ROME (Reuters) - Italy’s banking lobby is asking European authorities to ease rules on problem loans for at least six months, as a coronavirus outbreak hits the economy and throws the fragile sector’s recovery off course.
Europe’s worst flare-up of coronavirus is expected to have pushed Italy into a new recession as measures to prevent the spread of the virus cripple economic activity, threatening an increase in the number of bad loans that Italian banks have worked hard to reduce in recent years.
Italian credit rating group Cerved has warned default risks could double among smaller businesses if the crisis lasts through the year.
To cushion the impact, leading Italian banks are offering a grace period on payments owed by companies hit by the virus, which is causing disruptions in supply and distribution chains, staff shortages and order cancellations.
But this risks backfiring due to rules that force banks to class a borrower as in default after an even partial payment delay of more than 90 days, or if the person is deemed unlikely to repay their debt without actions such as foreclosures.
Such rules are already in place for lenders that use an advanced internal model to assess client risks. Banks using standard models will have to comply from 2021.
“It’s essential that European Authorities consider providing temporary relief to banks,” Italian banking association ABI Director General Giovanni Sabatini told Reuters.
ABI is working in Europe to convince authorities a reprieve is necessary. Without it, Sabatini said, Italian banks would be forced to set aside funds to offset the bad loans - eating into precious capital buffers.
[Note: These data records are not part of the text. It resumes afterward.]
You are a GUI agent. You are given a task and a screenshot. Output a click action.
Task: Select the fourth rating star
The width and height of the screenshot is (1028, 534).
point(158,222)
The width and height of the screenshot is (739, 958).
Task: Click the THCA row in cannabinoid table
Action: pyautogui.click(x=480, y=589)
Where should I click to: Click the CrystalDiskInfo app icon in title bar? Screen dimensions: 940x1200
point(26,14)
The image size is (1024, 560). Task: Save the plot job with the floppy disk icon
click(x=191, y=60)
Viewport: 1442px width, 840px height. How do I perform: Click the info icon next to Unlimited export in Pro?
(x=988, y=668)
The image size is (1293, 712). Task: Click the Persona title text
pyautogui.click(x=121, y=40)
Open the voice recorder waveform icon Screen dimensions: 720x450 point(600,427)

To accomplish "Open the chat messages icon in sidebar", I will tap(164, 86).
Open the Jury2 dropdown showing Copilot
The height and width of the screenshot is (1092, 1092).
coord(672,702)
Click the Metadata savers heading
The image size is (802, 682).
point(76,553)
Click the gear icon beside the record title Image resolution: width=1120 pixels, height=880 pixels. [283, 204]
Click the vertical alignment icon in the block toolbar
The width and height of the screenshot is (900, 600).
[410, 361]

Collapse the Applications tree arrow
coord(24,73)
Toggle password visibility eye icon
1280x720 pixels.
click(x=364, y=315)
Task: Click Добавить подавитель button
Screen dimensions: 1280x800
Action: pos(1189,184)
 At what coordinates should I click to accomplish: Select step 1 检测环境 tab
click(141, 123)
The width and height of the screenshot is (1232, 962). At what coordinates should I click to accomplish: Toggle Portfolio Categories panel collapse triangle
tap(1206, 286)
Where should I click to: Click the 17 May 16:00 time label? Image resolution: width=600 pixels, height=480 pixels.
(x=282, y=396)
“They would be ... discouraged from granting forbearance measures,” he said.
Sabatini said banks would only suspend payments due from healthy companies facing temporary liquidity issues and this would not be a way to sweep future loan losses under the carpet.
In a painful restructuring process after a deep recession, Italian banks have shed 200 billion euros in bad debts, reducing them to 8% of total lending, down from a 2016 peak of 18% but still above a 5% European guideline.
Sabatini said ABI viewed the best solution as a Europe-wide guarantee scheme that would allow lenders to set aside less capital when providing relief measures to firms whose business is suffering due to the coronavirus.
“EU authorities might consider relaxing for six to 12 months the more stringent rules on non-performing exposures, he also said, referring to both a new definition of default and new rules requiring a full writedown of impaired loans over a set period of time.
This latest set of rules, known as calendar provisioning, kicked in last April.